Tulane Medical Center
February 11, 2016

Tulane Medical Center is one of two hospitals in the state to offer the newest and most advanced dual console da Vinci Surgical System. The $2.2M da Vinci Xi is a technological leap forward in replacing traditional, large-incision surgeries with a minimally invasive approach.

“As a pioneer in robotic surgery, we are excited to add this next generation robotically assisted surgical system to our operating room,” said Geoffrey Talbert, Tulane’s vice president of surgical services. “This state-of-the-art technology will help our highly skilled surgeons continue to deliver the expert surgical care for which Tulane is known.”

The dual console Xi system further advances the technology used in minimally invasive surgery for complex diseases and conditions in gynecologic, urologic, thoracic, cardiac and general surgeries, by allowing two surgeons to operate alongside one another during more complex cases.

“For the patient, surgery with da Vinci means lower blood loss, a quicker return to physical functions and a normal diet, and a shorter hospital stay,” said Tulane urological surgeon Dr.

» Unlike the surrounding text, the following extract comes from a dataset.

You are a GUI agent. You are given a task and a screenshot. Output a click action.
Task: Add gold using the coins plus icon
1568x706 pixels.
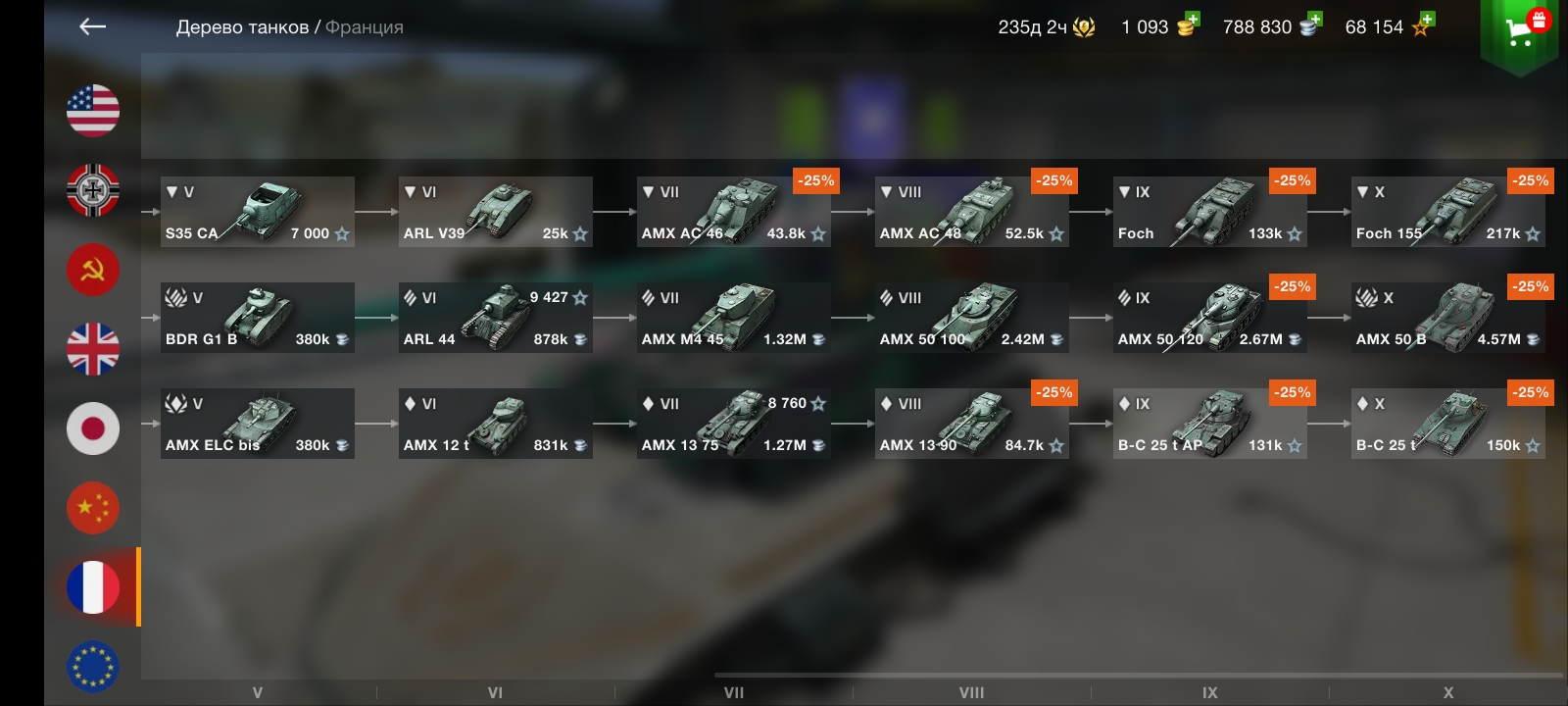pyautogui.click(x=1188, y=25)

Raju Thomas.  “It also means resuming normal activities much quicker than with traditional surgery.

“And for me as a surgeon, it provides unparalleled clarity and precision.”

A key feature of the new da Vinci system is an overhead instrument arm designed to facilitate anatomical access from virtually any position.

“We can now move among all quadrants of the abdomen during a procedure with this new unit,” Dr. Thomas said. “We are able to do larger and more complex operations, moving within the abdomen and not having to change the arms of the unit. And the camera on this new unit is exceptional.”

The Xi’s immersive 3D, high-definition vision system can be magnified up to 10 ten times, providing surgeons a highly detailed view of the surgery. The da Vinci instruments also have mechanical wrists that bend and rotate to mimic the movements of the human wrist, allowing surgeons to make small, precise movements inside the body.

Tulane Medical Center was the first hospital in the Gulf South to perform robotic surgery. Tulane surgeons have performed more than 5,000 da Vinci robotic surgeries since 2002.

“The Xi is amazing not because of a single new innovation, but through dozens of small improvements made throughout the system based upon surgeon feedback,” Talbert said. “The previous model is a wonderful surgical device that will continue to be utilized, but the Xi provides a new surgical option for our more complex cases.”

Tulane performed its first surgery case with the Xi system on Friday, February 5.